El bar

Tapas 53 / Mayo 2020

Cuando salgamos. Saldremos.
¿A dónde? A los bares.
Cada uno lleva en el corazón un bar. Yo, que nunca fui muy de bares, tengo también los míos. Fui campeón del Pac-Man (llegué a hacer con los ojos cerrados doce pantallas) en El sotanilla. ¿Por qué allí? Porque abría los domingos por la tarde, porque estaba cerca del colegio y porque ni había curas, ni tampoco padres …

El bar era un lugar seguro. ¿Para qué? Para echarse un cigarrillo, esperar a los colegas y fundir un montón de monedas de venticinco pesetas hasta que uno llegaba a hacerse con los ojos cerrados las doce-¿o eran trece?­pantallas. Eso sí, a las catorce o las quince los fantasmas te llevaban al agujero. Había otro al que llamábamos El guarro, en la esquina, con su máquina de pinball; y, ya con bar bita y en los Austrias, otros tantos.

El bar, al que le cantaba Jaime Urrutia -que ahora es vecino del bareto ese con el que comienzo la carta-, era la excusa, para no estar en el banco y que se helasen los pies, porque allí los yanquis no venían a hacer el zombi … qué sé yo.
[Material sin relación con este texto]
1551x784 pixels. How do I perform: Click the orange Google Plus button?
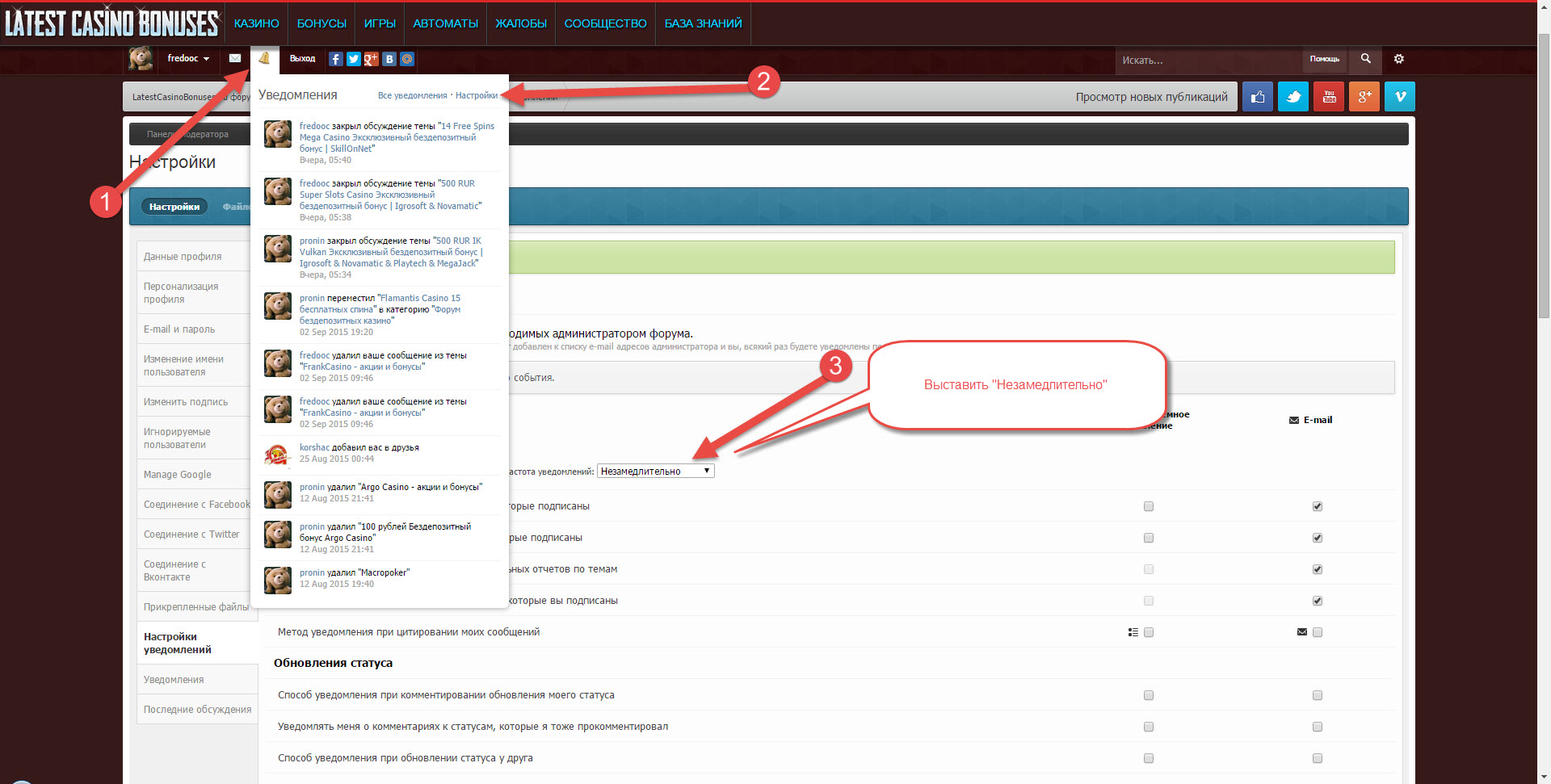[1364, 97]
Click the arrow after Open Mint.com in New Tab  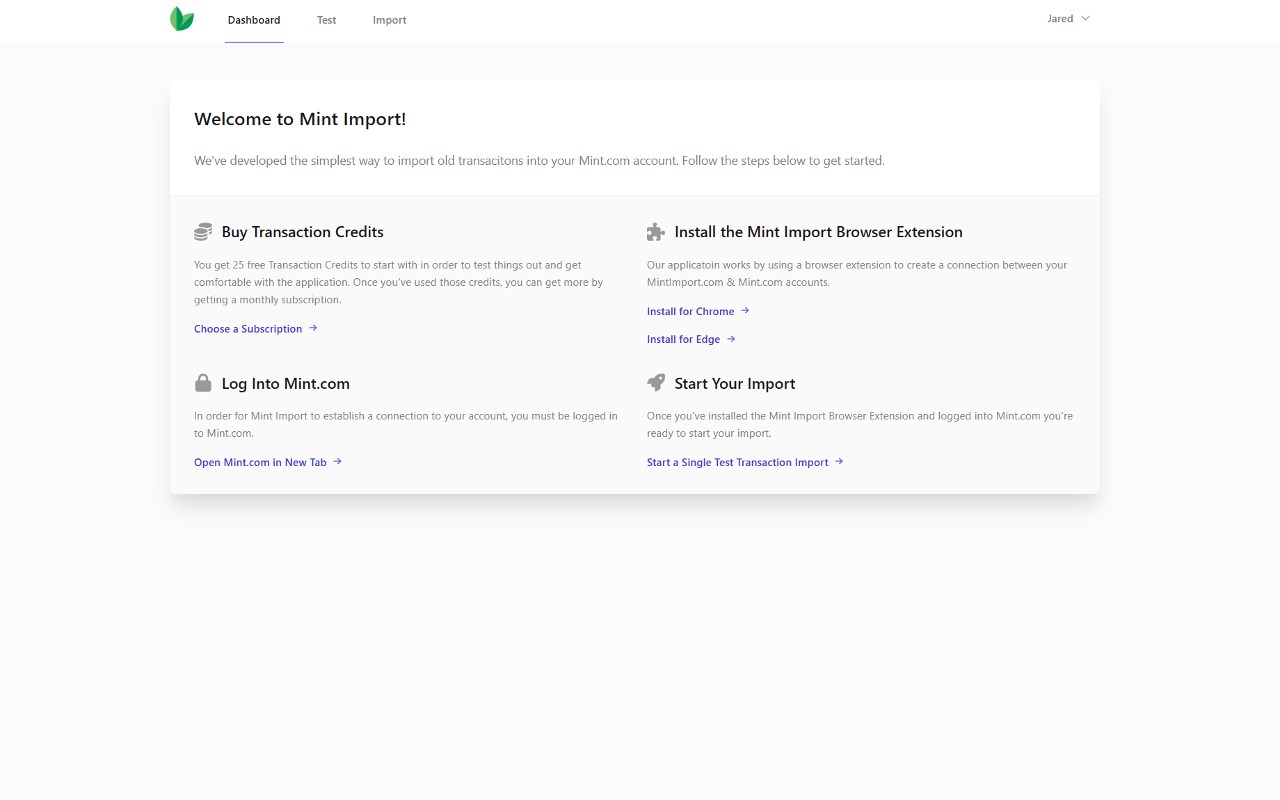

Eso sí, entrabas todo ‘perfumao’ y salías con la puta musiquita esa de la máquina de lotería que sonaba y sonaba hasta que algún abuelete ludópata o un borrachuzo, de esos que en los bares tenían su casa y en su casa el bar, echaba una moneda.

Saldremos a esos sitios, y a otros, para contagiarnos de amigos, que de los otros contagios ya estamos hasta los mismísmos.